No floods or fires in our region at the moment. Just high heat (80°F!) and evolving colors in the tree leaves.
Wandering down the backyard hill toward the opening to the labyrinth, the leaves are still primarily green. Beyond that, there are brilliant splashes of gold, orange, and red showing up with surprising speed.
Our growing season seems to be ever-lengthening, but the end of this summer’s agricultural period is undoubtedly near. The declining hours of daylight aren’t being altered by the changing climate and plants don’t grow so well in the dark.
On the bright side, I think my lawn mowing might be done for the year.
Yesterday morning at work I received a sweet text from Cyndie letting me know that she heard “Rocky the Roo'” making progress on learning how to crow. She said his call had a definite sing-song inflection that was recognizable as the vague hint toward the ultimate “cock-a-doodle-doo.”

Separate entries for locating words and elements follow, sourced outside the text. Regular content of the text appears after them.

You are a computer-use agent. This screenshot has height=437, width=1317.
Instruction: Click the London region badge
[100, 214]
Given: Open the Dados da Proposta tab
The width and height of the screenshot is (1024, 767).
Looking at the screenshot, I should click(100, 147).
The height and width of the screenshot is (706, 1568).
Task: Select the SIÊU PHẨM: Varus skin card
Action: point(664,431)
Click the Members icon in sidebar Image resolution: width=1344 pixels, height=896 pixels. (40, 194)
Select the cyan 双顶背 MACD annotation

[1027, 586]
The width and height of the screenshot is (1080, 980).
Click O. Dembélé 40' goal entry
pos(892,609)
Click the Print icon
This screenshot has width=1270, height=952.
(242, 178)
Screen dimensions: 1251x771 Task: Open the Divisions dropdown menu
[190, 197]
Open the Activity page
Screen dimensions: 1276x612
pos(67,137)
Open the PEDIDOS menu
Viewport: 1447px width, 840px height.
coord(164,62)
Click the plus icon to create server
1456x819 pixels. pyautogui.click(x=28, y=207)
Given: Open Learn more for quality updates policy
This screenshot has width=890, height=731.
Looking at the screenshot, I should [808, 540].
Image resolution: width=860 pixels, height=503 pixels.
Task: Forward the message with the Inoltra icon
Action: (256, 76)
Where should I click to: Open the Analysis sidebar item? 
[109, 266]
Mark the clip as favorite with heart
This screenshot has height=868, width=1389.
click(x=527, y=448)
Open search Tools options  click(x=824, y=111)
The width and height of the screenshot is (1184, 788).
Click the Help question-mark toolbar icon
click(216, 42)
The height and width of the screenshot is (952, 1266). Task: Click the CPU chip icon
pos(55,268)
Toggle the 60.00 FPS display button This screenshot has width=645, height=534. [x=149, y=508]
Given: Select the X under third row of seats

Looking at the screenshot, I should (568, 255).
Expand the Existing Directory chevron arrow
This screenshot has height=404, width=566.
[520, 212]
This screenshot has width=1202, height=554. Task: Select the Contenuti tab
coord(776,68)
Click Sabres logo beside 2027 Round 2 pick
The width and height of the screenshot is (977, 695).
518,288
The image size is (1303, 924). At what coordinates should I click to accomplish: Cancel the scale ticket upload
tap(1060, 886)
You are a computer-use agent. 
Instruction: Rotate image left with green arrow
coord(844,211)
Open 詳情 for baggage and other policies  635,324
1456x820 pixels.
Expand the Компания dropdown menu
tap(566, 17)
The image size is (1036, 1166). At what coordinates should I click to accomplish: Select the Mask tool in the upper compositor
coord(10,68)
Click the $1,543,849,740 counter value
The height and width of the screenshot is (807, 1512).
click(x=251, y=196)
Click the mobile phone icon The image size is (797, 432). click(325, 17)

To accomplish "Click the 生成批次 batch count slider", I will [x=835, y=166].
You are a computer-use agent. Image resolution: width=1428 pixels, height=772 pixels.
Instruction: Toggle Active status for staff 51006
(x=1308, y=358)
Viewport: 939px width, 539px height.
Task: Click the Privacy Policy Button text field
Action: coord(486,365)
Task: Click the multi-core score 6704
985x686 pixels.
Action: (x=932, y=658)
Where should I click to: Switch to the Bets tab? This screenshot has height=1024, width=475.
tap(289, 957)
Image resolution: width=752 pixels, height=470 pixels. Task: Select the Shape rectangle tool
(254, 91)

I wonder if the magnificent weather days will be just as mesmerizing with non-stop echos of rooster crowing reverberating across our valley. We didn’t check with any of our neighbors about how they might feel about the prospect. At the same time, none of them have ever asked us if their gunshots, barking dogs, hollering for missing cats, or high RPM farm machinery soundtracks have been any problem for us.
I think it a feature, not a bug, of living in the country.
Where pretty much every day is magnificent, no matter what the sounds.